Tim Quick Response Lanal Bali diterjunkan ke lokasi dengan membawa perahu karet (rubber boat) dan peralatan keselamatan untuk membantu proses evakuasi. Sejumlah warga, terutama lanjut usia, anak-anak, dan warga yang sakit diprioritaskan untuk dipindahkan ke lokasi aman maupun posko kesehatan.
Komandan Pangkalan TNI Angkatan Laut Bali Kolonel Laut (P) Cokorda G.P.P. menegaskan bahwa langkah cepat tersebut merupakan bagian dari tugas kemanusiaan TNI Angkatan Laut dalam membantu masyarakat saat terjadi bencana.
“Aksi cepat ini merupakan implementasi dalam memberikan solusi di tengah kesulitan masyarakat. Kami memprioritaskan evakuasi lansia, anak-anak, serta warga yang sakit untuk segera dipindahkan ke lokasi yang lebih aman atau posko kesehatan,” ujar Kolonel Laut (P) Cokorda G.P.P.
Selain mengevakuasi warga, personel juga membantu pengamanan barang-barang berharga milik masyarakat untuk meminimalkan potensi kerugian akibat banjir yang merendam rumah.
“Tidak hanya evakuasi warga, pengamanan material penting milik warga juga kami lakukan guna meminimalisir kerugian lebih lanjut,” katanya.

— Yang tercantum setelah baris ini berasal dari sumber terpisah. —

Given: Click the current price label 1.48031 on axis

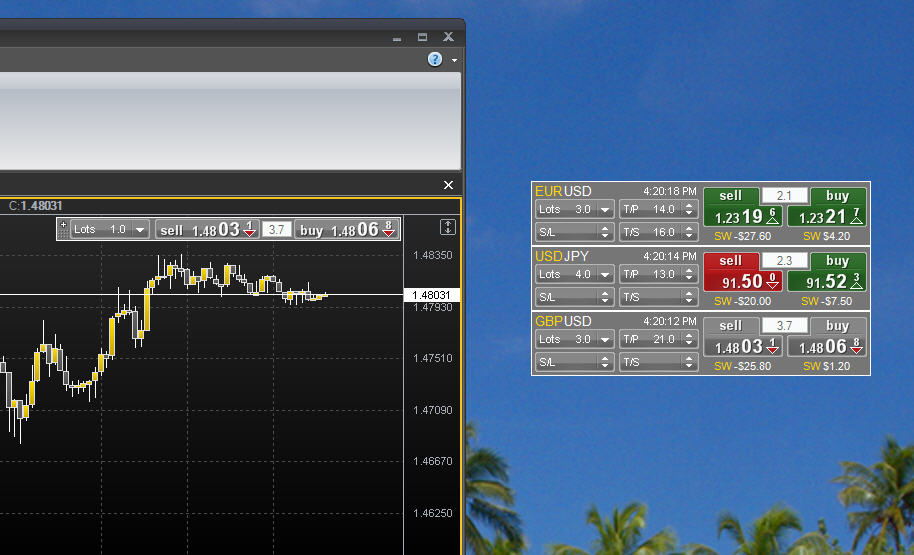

Hingga berita ini diturunkan, personel Lanal Bali masih bersiaga di sejumlah titik rawan banjir di kawasan Denpasar Selatan untuk mengantisipasi kemungkinan luapan susulan. Posko Banjir Lanal Bali disiagakan selama 24 jam guna menerima laporan dan permintaan bantuan darurat dari warga.
Secara geografis, sejumlah wilayah di Denpasar Selatan, termasuk kawasan pesisir dan dataran rendah seperti Sesetan, tergolong rawan genangan saat terjadi hujan lebat dengan durasi panjang. Sistem drainase yang terbatas serta pasang air laut dapat memperparah kondisi genangan di wilayah tersebut.
Banjir yang terjadi berdampak pada aktivitas masyarakat, termasuk terganggunya mobilitas warga dan potensi risiko kesehatan akibat genangan air. Upaya evakuasi dan pengamanan dini dinilai penting untuk menekan risiko korban jiwa maupun kerugian material.
Pangkalan TNI Angkatan Laut Bali menyatakan akan terus berkoordinasi dengan pemerintah daerah dan instansi terkait dalam penanganan banjir serta melakukan pemantauan intensif terhadap perkembangan cuaca. Masyarakat diimbau tetap waspada terhadap potensi cuaca ekstrem, khususnya di wilayah pesisir dan dataran rendah.